Femme et pouvoir, un manifeste

Rachel Cooke (@msrachelcooke) pour le Guardian livre une passionnante critique du dernier livre de Mary Beard (Wikipédia, @wmarybeard), Women & Power : a manifesto. Universitaire, professeure d’humanités à l’université de Cambridge, elle est l’une des personnalités féministes les plus connues de Grande-Bretagne. Dans son nouveau livre, elle s’intéresse au silence des femmes, c’est-à-dire à la façon dont les femmes ont été contraintes au silence dans la prise de parole et le débat public.

« Quand il s’agit de rendre silencieuse la parole des femmes, notre culture occidentale a des centaines d’années de pratique », lance Beard en introduction de son livre. Pour elle, le diagnostic de la misogynie de nos sociétés est paresseux et ne suffit pas à expliquer ses racines.

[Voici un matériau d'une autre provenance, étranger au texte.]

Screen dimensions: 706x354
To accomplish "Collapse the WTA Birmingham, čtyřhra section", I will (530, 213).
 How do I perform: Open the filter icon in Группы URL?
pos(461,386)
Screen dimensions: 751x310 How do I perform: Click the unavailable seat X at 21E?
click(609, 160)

Suite à la prise de parole féminine dans le sillage du scandale Harvey Weinstein, « le silence des femmes, la brutalité des hommes, la honte comme mécanisme de contrôle, l’androgynie et l’évitement comme stratégie de survie », sont des mécanismes que l’on retrouve depuis les mythes antiques jusqu’à aujourd’hui dans le rapport des femmes à la sphère publique. Un constat plus pertinent que jamais. A l’image de Télémaque qui disait à sa mère de se taire, ou de la déesse Athéna qui incarnait l’autorité au prix du refoulement de ses attributs féminins, elle souligne, en regardant la place des femmes dans la littérature classique, que le silence des femmes était un élément essentiel du pouvoir des hommes. L’exclusion des femmes du discours public était réel. Les voix des femmes étaient subversives, menaçantes. Pour Beard, aujourd’hui encore, personne n’entend les femmes même quand elles parlent.

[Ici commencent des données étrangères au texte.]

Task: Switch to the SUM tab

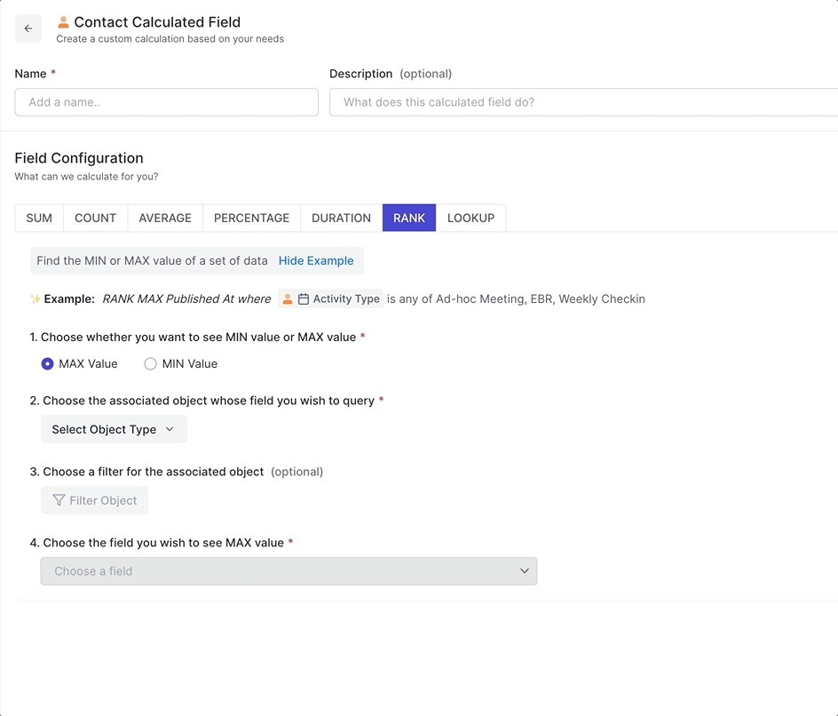Action: 39,218
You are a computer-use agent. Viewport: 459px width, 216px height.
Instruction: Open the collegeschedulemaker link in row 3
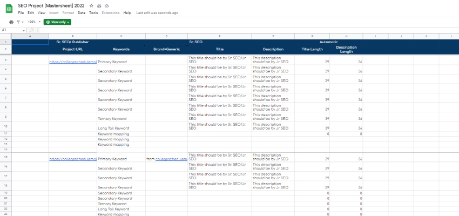[73, 62]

Dans son livre, elle s’intéresse aussi à la misogynie de Twitter et souligne que les abus sont le résultat de la fausse promesse que nos outils font de mettre les gens en contact direct avec ceux qui détiennent le pouvoir. Les femmes ne sont pas les seules à se sentir sans voix sur les réseaux sociaux. Le sociologue Antonio Casilli ne disait pas autre chose quand il soulignait que la radicalité des trolls était une réponse aux blocages des formes d’expression publiques. Dans The Atlantic, l’ingénieur et designer Debbie Chachra @debcha) évoquant le récent boycott de Twitter par un grand nombre de femmes qui y sont harcelées, s’en réfère également aux propos de Mary Beard. Rappelant que depuis l’Antiquité, les voix des femmes sont toujours considérées comme illégitimes dans la sphère publique, y compris les nouveaux espaces des médias sociaux.

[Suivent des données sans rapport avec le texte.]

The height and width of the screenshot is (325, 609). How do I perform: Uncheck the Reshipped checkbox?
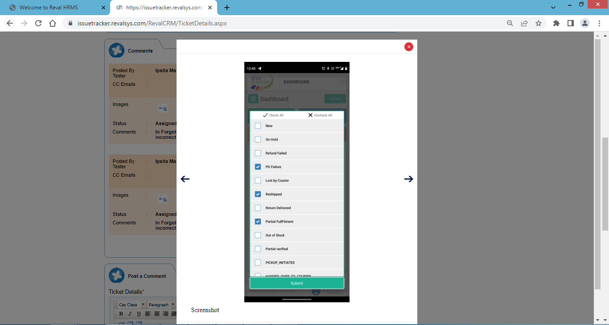coord(258,194)
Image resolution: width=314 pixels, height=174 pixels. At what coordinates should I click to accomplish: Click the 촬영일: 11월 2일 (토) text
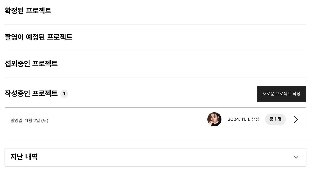click(29, 121)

Mais Beard ne se contente pas du constat, souligne Cooke. Elle se demande aussi comment les femmes peuvent être entendues. « Si les femmes ne sont pas perçues comme étant totalement intégrées dans les structures du pouvoir, n’est-ce pas plutôt le signe qu’il faut redéfinir le pouvoir plutôt que les femmes ? », interroge Mary Beard avant d’en appeler à découpler les structures de pouvoir. Les femmes ne doivent pas seulement être resituées à l’intérieur du pouvoir, mais le pouvoir lui-même doit être redéfini. Pour Mary Beard, il est nécessaire de découpler pouvoir et prestige, de penser le pouvoir comme un attribut plutôt que comme une possession. De redonner du pouvoir aux partisans plus qu’aux leaders, pour redonner de la puissance à tous ceux qui se sentent « sans voix » dans la société, et pas seulement les femmes. Et cela passe assurément par nous défaire de la figure du leader… que magnifie les nouvelles technos.